== Word and element location data ==
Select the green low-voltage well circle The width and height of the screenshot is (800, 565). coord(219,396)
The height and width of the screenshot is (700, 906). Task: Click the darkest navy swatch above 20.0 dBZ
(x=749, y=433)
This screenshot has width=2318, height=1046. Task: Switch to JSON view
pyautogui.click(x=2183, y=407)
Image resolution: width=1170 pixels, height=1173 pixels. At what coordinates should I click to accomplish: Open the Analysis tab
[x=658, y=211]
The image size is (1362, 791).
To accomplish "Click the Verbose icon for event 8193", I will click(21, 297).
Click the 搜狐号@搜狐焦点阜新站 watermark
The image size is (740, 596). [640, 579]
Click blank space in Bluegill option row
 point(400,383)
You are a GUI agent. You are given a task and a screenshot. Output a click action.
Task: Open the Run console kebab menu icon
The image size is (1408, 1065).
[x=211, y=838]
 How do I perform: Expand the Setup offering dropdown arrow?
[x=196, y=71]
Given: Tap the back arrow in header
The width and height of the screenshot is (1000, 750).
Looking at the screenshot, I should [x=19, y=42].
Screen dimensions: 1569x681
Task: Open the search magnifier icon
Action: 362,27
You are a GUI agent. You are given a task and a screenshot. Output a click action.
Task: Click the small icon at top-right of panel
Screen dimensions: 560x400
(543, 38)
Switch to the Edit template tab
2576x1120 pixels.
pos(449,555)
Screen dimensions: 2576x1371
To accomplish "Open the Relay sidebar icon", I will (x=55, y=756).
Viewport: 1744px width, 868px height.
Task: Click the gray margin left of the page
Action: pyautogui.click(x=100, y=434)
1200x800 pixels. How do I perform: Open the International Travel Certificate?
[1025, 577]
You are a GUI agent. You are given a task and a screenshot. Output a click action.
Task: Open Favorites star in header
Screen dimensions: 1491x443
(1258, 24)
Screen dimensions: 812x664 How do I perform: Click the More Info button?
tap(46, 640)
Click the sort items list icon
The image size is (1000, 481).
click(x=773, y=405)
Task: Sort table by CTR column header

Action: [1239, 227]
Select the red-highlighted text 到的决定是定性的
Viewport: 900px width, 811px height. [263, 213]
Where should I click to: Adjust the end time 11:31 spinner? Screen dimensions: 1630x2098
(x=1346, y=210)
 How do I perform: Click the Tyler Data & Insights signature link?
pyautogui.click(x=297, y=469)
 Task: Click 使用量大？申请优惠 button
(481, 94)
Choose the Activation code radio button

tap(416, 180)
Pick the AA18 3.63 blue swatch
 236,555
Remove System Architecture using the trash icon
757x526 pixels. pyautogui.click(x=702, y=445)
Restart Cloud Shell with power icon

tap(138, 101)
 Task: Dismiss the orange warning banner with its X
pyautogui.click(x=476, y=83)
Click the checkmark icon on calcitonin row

== Do this ==
Output the lines of all the records above as a numbered list, leaving out blank lines.

== Solution ==
1. Select the green low-voltage well circle The width and height of the screenshot is (800, 565). coord(219,396)
2. The height and width of the screenshot is (700, 906). Task: Click the darkest navy swatch above 20.0 dBZ
3. (x=749, y=433)
4. This screenshot has width=2318, height=1046. Task: Switch to JSON view
5. pyautogui.click(x=2183, y=407)
6. Image resolution: width=1170 pixels, height=1173 pixels. At what coordinates should I click to accomplish: Open the Analysis tab
7. [x=658, y=211]
8. The image size is (1362, 791).
9. To accomplish "Click the Verbose icon for event 8193", I will click(21, 297).
10. Click the 搜狐号@搜狐焦点阜新站 watermark
11. The image size is (740, 596). [640, 579]
12. Click blank space in Bluegill option row
13.  point(400,383)
14. You are a GUI agent. You are given a task and a screenshot. Output a click action.
15. Task: Open the Run console kebab menu icon
16. The image size is (1408, 1065).
17. [x=211, y=838]
18.  How do I perform: Expand the Setup offering dropdown arrow?
19. [x=196, y=71]
20. Given: Tap the back arrow in header
21. The width and height of the screenshot is (1000, 750).
22. Looking at the screenshot, I should [x=19, y=42].
23. Screen dimensions: 1569x681
24. Task: Open the search magnifier icon
25. Action: 362,27
26. You are a GUI agent. You are given a task and a screenshot. Output a click action.
27. Task: Click the small icon at top-right of panel
28. Screen dimensions: 560x400
29. (543, 38)
30. Switch to the Edit template tab
31. 2576x1120 pixels.
32. pos(449,555)
33. Screen dimensions: 2576x1371
34. To accomplish "Open the Relay sidebar icon", I will (x=55, y=756).
35. Viewport: 1744px width, 868px height.
36. Task: Click the gray margin left of the page
37. Action: pyautogui.click(x=100, y=434)
38. 1200x800 pixels. How do I perform: Open the International Travel Certificate?
39. [1025, 577]
40. You are a GUI agent. You are given a task and a screenshot. Output a click action.
41. Task: Open Favorites star in header
42. Screen dimensions: 1491x443
43. (1258, 24)
44. Screen dimensions: 812x664 How do I perform: Click the More Info button?
45. tap(46, 640)
46. Click the sort items list icon
47. The image size is (1000, 481).
48. click(x=773, y=405)
49. Task: Sort table by CTR column header
50. Action: [1239, 227]
51. Select the red-highlighted text 到的决定是定性的
52. Viewport: 900px width, 811px height. [263, 213]
53. Where should I click to: Adjust the end time 11:31 spinner? Screen dimensions: 1630x2098
54. (x=1346, y=210)
55.  How do I perform: Click the Tyler Data & Insights signature link?
56. pyautogui.click(x=297, y=469)
57.  Task: Click 使用量大？申请优惠 button
58. (481, 94)
59. Choose the Activation code radio button
60. tap(416, 180)
61. Pick the AA18 3.63 blue swatch
62.  236,555
63. Remove System Architecture using the trash icon
64. 757x526 pixels. pyautogui.click(x=702, y=445)
65. Restart Cloud Shell with power icon
66. tap(138, 101)
67.  Task: Dismiss the orange warning banner with its X
68. pyautogui.click(x=476, y=83)
69. Click the checkmark icon on calcitonin row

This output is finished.